Fast-tracking bespoke DNA reference database generation from museum
collections for biomonitoring and conservation
Abstract
Despite recent advances in high-throughput DNA sequencing technologies,
a lack of locally relevant DNA reference databases may limit the
potential for DNA-based monitoring of biodiversity for conservation and
biosecurity applications. Museums and national collections represent a
compelling source of authoritatively identified genetic material for DNA
database development yet obtaining DNA barcodes from long-stored
specimens may be difficult due to sample degradation. We demonstrate a
sensitive and efficient laboratory and bioinformatic process for
generating DNA barcodes from hundreds of invertebrate specimens
simultaneously via the Illumina MiSeq system.

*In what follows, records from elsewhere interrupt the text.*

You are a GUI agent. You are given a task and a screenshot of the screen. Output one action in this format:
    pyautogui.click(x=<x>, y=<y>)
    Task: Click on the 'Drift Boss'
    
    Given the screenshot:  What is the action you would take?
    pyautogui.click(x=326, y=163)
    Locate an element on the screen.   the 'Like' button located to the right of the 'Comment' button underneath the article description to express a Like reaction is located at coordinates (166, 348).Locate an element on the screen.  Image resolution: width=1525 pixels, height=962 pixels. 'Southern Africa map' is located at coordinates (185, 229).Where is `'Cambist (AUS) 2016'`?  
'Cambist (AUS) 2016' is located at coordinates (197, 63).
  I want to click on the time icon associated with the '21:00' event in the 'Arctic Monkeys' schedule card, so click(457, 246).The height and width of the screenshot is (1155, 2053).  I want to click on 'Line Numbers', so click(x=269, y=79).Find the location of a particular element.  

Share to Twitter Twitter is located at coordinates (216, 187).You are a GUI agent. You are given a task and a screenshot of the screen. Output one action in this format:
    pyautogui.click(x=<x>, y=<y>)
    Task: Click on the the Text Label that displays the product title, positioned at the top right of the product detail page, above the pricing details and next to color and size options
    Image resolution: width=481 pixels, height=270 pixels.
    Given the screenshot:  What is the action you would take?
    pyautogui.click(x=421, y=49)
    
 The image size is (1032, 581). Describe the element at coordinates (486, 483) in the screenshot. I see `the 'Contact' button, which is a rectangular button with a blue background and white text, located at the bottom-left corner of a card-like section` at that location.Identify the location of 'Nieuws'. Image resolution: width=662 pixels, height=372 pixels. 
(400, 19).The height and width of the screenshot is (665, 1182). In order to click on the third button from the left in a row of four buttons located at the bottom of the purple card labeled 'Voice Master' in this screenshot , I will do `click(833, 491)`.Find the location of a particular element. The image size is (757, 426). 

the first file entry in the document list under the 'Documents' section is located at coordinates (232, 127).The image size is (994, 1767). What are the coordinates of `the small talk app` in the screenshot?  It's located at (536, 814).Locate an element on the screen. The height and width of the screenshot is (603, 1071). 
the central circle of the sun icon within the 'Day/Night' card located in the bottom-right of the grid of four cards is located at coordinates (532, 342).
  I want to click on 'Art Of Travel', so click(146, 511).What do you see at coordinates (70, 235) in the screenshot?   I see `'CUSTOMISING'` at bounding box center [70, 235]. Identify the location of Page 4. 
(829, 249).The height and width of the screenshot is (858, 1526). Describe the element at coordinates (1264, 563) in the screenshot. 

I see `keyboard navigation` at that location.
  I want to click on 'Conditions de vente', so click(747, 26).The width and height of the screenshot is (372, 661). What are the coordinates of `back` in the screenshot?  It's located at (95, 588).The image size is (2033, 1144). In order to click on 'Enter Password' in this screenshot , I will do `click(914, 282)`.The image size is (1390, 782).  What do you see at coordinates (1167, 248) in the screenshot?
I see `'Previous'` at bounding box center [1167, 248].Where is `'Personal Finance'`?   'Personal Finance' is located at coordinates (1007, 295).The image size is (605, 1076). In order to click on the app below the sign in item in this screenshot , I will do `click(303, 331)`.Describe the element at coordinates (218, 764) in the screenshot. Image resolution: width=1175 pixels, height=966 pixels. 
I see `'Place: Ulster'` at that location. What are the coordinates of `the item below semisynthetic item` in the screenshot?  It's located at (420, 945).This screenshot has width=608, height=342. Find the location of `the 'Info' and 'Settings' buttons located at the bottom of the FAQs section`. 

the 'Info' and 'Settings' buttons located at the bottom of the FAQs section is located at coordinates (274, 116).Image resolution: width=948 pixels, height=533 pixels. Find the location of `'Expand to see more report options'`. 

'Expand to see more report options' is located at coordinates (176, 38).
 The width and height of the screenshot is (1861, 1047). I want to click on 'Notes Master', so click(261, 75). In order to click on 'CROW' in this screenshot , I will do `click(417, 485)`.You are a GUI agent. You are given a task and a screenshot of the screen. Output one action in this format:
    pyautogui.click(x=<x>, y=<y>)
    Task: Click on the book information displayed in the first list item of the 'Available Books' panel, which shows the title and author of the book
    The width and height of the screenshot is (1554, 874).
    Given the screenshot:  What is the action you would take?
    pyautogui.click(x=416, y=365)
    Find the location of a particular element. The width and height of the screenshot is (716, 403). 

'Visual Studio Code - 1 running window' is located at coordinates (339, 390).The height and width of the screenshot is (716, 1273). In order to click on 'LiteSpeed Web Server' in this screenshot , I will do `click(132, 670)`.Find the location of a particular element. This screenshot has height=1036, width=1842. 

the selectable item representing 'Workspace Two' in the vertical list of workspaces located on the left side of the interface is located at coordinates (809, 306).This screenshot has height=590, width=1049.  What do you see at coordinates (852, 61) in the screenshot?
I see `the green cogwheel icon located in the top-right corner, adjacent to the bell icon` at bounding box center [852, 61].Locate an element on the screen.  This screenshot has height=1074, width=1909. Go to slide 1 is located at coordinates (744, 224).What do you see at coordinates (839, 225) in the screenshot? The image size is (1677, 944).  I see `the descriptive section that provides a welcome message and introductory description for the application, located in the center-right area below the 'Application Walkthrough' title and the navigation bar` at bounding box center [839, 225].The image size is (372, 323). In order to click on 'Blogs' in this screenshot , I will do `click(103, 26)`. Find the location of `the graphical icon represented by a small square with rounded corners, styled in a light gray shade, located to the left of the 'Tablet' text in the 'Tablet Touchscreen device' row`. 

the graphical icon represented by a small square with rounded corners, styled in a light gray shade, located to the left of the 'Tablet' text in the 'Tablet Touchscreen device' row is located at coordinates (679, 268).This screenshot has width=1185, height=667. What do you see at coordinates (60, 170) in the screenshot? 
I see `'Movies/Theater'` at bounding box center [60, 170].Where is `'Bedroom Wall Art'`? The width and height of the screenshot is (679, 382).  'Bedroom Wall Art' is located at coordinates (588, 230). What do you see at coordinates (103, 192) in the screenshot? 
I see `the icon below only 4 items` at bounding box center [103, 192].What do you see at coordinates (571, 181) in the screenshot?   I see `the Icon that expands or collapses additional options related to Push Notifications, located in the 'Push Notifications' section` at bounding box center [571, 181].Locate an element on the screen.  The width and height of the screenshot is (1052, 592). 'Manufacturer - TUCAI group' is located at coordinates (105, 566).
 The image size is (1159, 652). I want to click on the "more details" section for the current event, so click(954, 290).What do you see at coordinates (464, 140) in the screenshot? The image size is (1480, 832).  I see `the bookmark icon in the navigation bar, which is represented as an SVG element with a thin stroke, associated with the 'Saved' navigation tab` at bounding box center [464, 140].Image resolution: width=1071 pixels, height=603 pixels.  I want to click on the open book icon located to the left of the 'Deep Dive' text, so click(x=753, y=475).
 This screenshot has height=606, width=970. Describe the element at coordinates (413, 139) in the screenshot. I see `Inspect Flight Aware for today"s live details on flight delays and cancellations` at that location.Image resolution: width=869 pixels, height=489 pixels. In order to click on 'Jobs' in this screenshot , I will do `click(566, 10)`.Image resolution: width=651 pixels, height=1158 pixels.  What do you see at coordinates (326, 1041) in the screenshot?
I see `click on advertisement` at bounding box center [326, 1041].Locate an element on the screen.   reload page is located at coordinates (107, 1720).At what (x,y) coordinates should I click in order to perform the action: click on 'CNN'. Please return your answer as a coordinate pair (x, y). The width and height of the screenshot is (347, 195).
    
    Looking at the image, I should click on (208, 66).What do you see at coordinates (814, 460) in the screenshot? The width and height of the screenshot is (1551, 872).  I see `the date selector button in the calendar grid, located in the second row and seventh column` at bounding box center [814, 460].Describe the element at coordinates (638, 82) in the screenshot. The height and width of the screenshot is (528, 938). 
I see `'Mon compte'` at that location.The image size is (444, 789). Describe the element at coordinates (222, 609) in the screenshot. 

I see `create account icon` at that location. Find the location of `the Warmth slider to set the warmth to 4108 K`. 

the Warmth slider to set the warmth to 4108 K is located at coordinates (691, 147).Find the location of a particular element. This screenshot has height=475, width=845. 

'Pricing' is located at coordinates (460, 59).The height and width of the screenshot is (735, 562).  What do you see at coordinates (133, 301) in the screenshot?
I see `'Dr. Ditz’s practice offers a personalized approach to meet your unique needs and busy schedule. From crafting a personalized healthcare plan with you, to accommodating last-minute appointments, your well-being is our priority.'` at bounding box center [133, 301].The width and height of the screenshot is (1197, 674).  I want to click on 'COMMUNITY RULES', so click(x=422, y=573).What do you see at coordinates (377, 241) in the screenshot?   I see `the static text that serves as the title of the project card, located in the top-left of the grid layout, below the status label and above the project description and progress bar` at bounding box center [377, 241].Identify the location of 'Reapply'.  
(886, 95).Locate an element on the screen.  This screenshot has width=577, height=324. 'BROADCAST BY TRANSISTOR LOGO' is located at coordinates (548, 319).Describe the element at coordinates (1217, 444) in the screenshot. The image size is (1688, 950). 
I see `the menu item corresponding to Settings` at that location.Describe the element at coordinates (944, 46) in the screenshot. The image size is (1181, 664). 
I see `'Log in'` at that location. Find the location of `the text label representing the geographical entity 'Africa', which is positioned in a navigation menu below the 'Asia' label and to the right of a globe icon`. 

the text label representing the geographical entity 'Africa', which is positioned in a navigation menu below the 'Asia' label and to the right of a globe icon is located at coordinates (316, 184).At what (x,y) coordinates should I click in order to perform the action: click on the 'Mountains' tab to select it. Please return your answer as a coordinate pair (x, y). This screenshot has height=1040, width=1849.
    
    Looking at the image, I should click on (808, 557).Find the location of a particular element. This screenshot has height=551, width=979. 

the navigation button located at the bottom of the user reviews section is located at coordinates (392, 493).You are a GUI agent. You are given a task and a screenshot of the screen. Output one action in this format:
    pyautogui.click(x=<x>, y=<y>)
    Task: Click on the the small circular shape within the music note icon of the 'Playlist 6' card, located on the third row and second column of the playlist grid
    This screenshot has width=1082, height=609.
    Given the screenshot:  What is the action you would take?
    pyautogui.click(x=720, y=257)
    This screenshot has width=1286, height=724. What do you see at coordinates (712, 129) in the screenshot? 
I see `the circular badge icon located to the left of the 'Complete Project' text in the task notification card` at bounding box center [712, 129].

Using this process, we
recovered full-length (334) or partial (105) COI barcodes from 439 of
450 (98 %) national collection-held invertebrate specimens. This
included full-length barcodes from 146 specimens which produced
low-yield DNA and no visible PCR bands, and which produced as little as
a single sequence per specimen, demonstrating high sensitivity of the
process. In many cases, the identity of the most abundant sequences per
specimen were not the correct barcodes, necessitating the development of
a taxonomy-informed process for identifying correct sequences among the
sequencing output. The recovery of only partial barcodes for some taxa
indicates a need to refine certain PCR primers. Nonetheless, our
approach represents a highly sensitive, accurate, and efficient method
for targeted reference database generation, providing a foundation for
DNA-based assessments and monitoring of biodiversity.